(Data for this task)

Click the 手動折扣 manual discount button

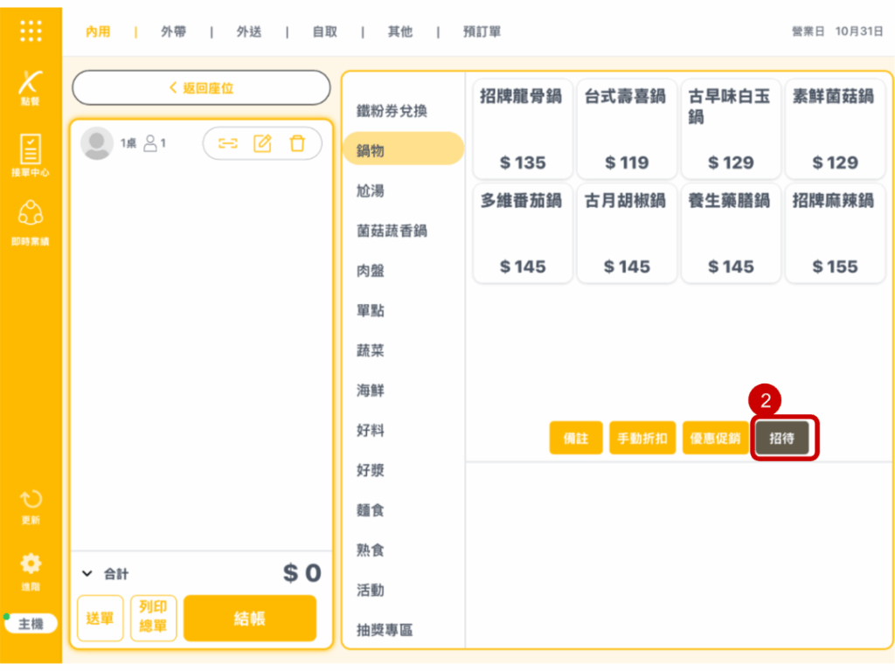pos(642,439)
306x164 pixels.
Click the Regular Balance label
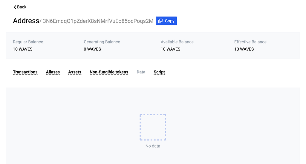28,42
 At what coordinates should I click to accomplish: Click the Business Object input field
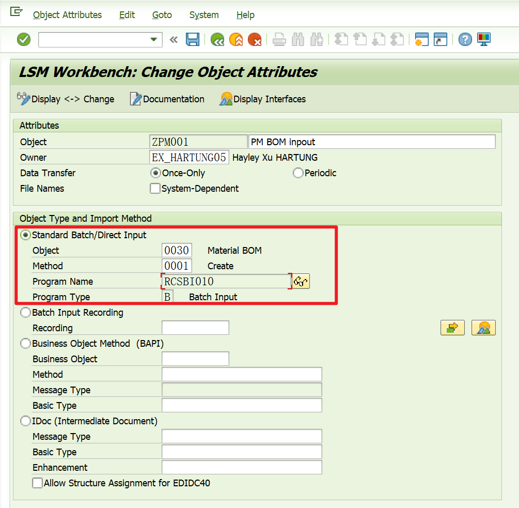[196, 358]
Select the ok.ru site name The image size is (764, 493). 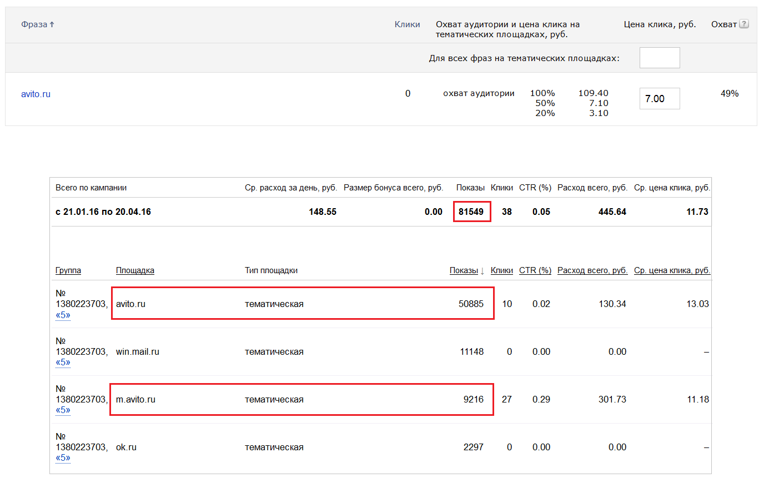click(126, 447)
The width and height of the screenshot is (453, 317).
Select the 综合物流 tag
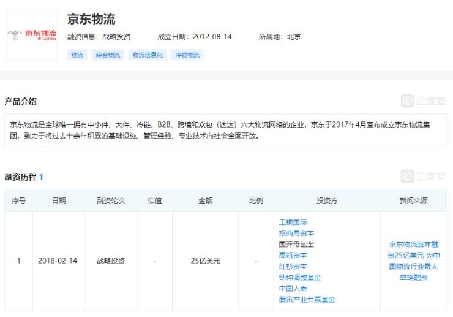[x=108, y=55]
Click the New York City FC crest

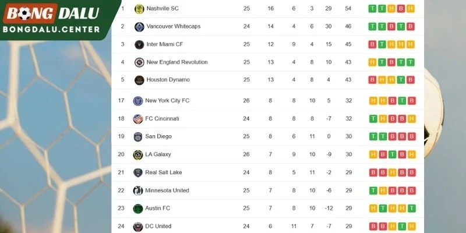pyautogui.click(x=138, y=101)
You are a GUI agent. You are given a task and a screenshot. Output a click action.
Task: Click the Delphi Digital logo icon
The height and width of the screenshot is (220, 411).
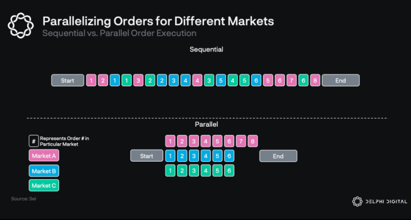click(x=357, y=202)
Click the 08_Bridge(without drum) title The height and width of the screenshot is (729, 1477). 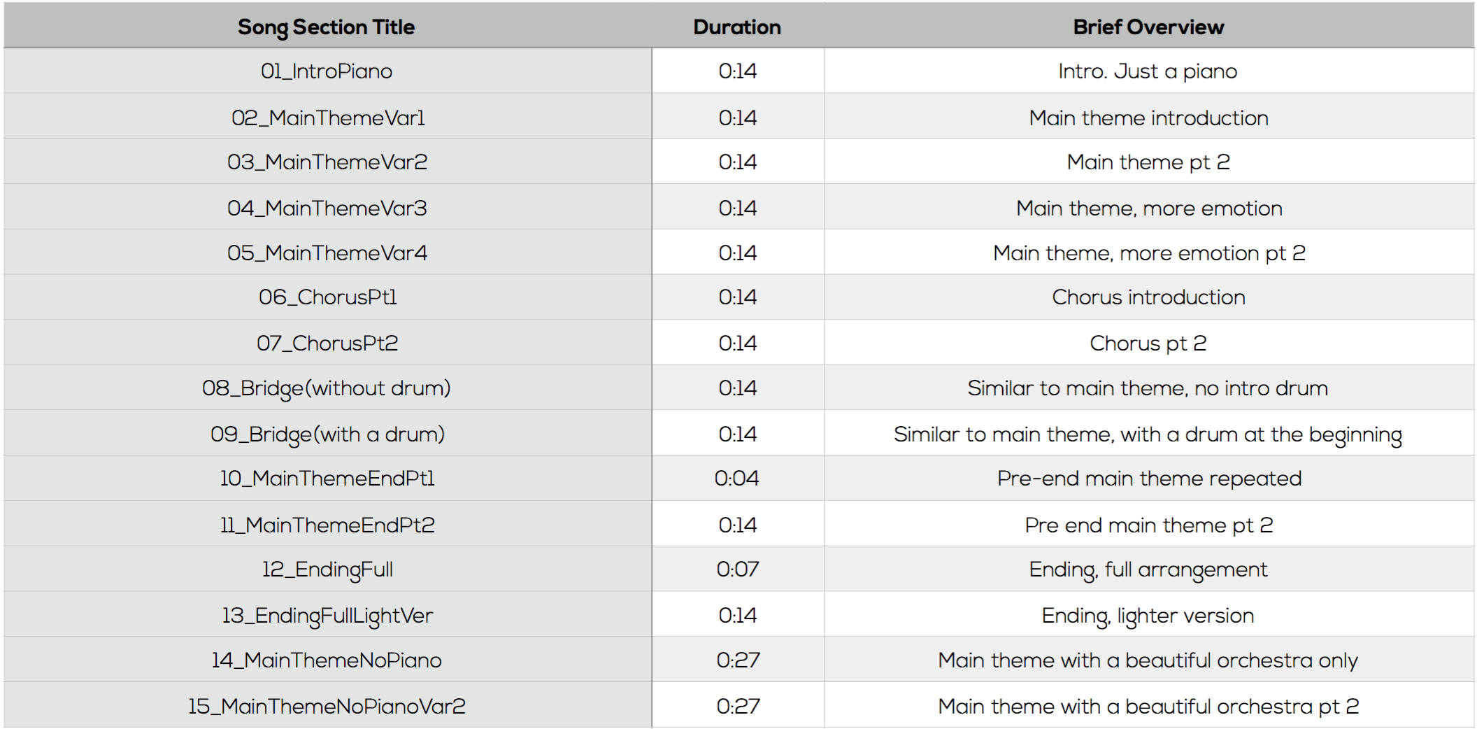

(End Data for this task)

▸ Exercise objective: Repeat exactly the line containing "Task: Click the Delphi Digital logo icon" and every line after it through the end of the records, and nothing else. Leave the pictures out.

▸ Result of the task:
Task: Click the Delphi Digital logo icon
The height and width of the screenshot is (220, 411).
click(x=357, y=202)
Click the 08_Bridge(without drum) title The height and width of the screenshot is (729, 1477). 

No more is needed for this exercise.